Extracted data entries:

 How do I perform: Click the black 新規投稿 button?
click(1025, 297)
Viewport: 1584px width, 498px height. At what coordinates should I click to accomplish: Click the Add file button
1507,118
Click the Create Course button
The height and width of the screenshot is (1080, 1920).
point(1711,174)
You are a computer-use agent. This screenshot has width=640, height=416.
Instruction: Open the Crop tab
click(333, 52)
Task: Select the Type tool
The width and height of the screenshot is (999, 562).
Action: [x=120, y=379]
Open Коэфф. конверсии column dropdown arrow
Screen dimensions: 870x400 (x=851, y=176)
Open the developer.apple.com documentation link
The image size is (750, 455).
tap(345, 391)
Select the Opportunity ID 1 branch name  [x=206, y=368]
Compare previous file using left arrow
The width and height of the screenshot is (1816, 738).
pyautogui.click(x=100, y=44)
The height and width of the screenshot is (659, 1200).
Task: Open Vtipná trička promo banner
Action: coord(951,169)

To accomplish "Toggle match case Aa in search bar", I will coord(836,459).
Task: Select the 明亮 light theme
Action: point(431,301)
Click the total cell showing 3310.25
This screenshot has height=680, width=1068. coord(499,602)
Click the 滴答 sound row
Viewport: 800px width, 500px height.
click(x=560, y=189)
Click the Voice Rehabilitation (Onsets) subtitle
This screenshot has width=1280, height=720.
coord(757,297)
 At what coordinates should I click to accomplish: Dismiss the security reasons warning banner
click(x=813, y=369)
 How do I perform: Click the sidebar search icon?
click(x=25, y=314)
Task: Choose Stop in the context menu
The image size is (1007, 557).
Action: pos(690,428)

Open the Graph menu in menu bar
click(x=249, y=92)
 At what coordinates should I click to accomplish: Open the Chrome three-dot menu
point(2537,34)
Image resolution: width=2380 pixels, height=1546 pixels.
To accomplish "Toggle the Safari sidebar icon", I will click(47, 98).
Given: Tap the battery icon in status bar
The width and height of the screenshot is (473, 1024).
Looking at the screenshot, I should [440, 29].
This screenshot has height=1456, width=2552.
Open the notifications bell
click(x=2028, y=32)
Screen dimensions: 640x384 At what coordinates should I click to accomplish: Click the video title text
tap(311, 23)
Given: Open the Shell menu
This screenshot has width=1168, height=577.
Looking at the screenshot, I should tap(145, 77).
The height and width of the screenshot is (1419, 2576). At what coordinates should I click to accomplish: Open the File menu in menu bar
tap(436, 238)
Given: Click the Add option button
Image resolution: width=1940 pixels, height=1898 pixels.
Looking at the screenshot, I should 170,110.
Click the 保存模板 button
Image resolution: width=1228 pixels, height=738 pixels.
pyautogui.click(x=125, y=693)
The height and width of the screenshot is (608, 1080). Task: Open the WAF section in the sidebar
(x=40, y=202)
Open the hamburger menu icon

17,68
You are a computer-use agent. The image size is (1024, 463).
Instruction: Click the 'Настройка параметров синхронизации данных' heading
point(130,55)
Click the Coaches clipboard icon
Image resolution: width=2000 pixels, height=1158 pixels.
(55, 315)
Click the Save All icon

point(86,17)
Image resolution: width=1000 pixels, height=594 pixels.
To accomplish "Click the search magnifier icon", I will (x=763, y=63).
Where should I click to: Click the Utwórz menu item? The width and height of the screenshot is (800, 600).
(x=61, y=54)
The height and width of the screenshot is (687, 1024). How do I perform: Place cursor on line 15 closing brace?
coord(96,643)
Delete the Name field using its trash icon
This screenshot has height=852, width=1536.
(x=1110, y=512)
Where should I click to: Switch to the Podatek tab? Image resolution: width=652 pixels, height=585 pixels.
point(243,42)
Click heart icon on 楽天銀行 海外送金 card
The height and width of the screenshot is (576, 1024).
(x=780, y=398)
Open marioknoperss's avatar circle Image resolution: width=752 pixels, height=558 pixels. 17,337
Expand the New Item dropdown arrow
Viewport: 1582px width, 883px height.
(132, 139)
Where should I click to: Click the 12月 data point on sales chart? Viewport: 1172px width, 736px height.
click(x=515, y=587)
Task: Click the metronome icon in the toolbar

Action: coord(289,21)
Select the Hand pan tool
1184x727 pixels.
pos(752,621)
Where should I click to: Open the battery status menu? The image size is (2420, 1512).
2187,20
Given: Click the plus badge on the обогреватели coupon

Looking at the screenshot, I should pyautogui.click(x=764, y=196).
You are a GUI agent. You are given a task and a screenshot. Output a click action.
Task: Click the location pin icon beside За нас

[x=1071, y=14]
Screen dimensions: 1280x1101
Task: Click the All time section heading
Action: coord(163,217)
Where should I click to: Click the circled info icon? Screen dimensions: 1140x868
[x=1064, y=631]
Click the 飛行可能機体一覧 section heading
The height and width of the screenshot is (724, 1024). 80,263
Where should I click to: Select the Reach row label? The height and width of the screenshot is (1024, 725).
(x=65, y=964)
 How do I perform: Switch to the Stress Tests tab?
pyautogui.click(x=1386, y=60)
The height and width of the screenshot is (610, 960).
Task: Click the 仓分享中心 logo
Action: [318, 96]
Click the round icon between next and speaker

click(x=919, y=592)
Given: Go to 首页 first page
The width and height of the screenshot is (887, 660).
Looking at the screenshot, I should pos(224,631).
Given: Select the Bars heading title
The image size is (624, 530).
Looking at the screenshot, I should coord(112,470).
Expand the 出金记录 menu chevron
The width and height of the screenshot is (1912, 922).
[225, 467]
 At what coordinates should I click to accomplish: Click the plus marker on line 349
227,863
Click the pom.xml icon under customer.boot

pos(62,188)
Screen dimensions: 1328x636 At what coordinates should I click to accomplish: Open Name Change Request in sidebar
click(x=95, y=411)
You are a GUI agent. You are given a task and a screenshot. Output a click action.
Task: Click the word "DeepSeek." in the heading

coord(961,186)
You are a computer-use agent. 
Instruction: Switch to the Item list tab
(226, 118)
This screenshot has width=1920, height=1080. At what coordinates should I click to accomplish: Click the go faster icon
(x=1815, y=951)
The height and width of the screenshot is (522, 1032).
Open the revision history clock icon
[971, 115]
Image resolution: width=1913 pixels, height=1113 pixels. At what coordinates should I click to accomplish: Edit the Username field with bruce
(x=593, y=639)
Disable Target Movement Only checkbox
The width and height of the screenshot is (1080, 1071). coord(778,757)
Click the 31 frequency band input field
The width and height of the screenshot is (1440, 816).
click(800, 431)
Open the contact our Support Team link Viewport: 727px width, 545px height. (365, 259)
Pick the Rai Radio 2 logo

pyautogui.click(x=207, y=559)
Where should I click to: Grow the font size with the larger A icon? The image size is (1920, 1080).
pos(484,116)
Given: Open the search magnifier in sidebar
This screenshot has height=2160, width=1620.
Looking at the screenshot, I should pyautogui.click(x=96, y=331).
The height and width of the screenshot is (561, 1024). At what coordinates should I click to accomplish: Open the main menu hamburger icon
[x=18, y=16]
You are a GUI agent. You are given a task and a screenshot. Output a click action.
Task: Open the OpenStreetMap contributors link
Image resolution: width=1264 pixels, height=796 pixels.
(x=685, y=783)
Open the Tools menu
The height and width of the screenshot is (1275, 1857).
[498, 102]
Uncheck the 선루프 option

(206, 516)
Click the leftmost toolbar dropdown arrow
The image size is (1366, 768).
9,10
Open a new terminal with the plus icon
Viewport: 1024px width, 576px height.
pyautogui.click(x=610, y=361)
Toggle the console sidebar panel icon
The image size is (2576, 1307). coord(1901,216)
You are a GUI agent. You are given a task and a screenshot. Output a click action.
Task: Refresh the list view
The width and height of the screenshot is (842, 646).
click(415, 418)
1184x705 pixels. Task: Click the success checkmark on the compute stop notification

- [EXERCISE DETAILS]:
Please reproduce word for word the lines of the records starting with the line that contains "Image resolution: width=1000" and going on through the line that contains "(x=65, y=964)", including both of those lines.

- [WRITTEN RESPONSE]:
Image resolution: width=1000 pixels, height=594 pixels.
To accomplish "Click the search magnifier icon", I will (x=763, y=63).
Where should I click to: Click the Utwórz menu item? The width and height of the screenshot is (800, 600).
(x=61, y=54)
The height and width of the screenshot is (687, 1024). How do I perform: Place cursor on line 15 closing brace?
coord(96,643)
Delete the Name field using its trash icon
This screenshot has height=852, width=1536.
(x=1110, y=512)
Where should I click to: Switch to the Podatek tab? Image resolution: width=652 pixels, height=585 pixels.
point(243,42)
Click heart icon on 楽天銀行 海外送金 card
The height and width of the screenshot is (576, 1024).
(x=780, y=398)
Open marioknoperss's avatar circle Image resolution: width=752 pixels, height=558 pixels. 17,337
Expand the New Item dropdown arrow
Viewport: 1582px width, 883px height.
(132, 139)
Where should I click to: Click the 12月 data point on sales chart? Viewport: 1172px width, 736px height.
click(x=515, y=587)
Task: Click the metronome icon in the toolbar

Action: coord(289,21)
Select the Hand pan tool
1184x727 pixels.
pos(752,621)
Where should I click to: Open the battery status menu? The image size is (2420, 1512).
2187,20
Given: Click the plus badge on the обогреватели coupon

Looking at the screenshot, I should pyautogui.click(x=764, y=196).
You are a GUI agent. You are given a task and a screenshot. Output a click action.
Task: Click the location pin icon beside За нас

[x=1071, y=14]
Screen dimensions: 1280x1101
Task: Click the All time section heading
Action: coord(163,217)
Where should I click to: Click the circled info icon? Screen dimensions: 1140x868
[x=1064, y=631]
Click the 飛行可能機体一覧 section heading
The height and width of the screenshot is (724, 1024). 80,263
Where should I click to: Select the Reach row label? The height and width of the screenshot is (1024, 725).
(x=65, y=964)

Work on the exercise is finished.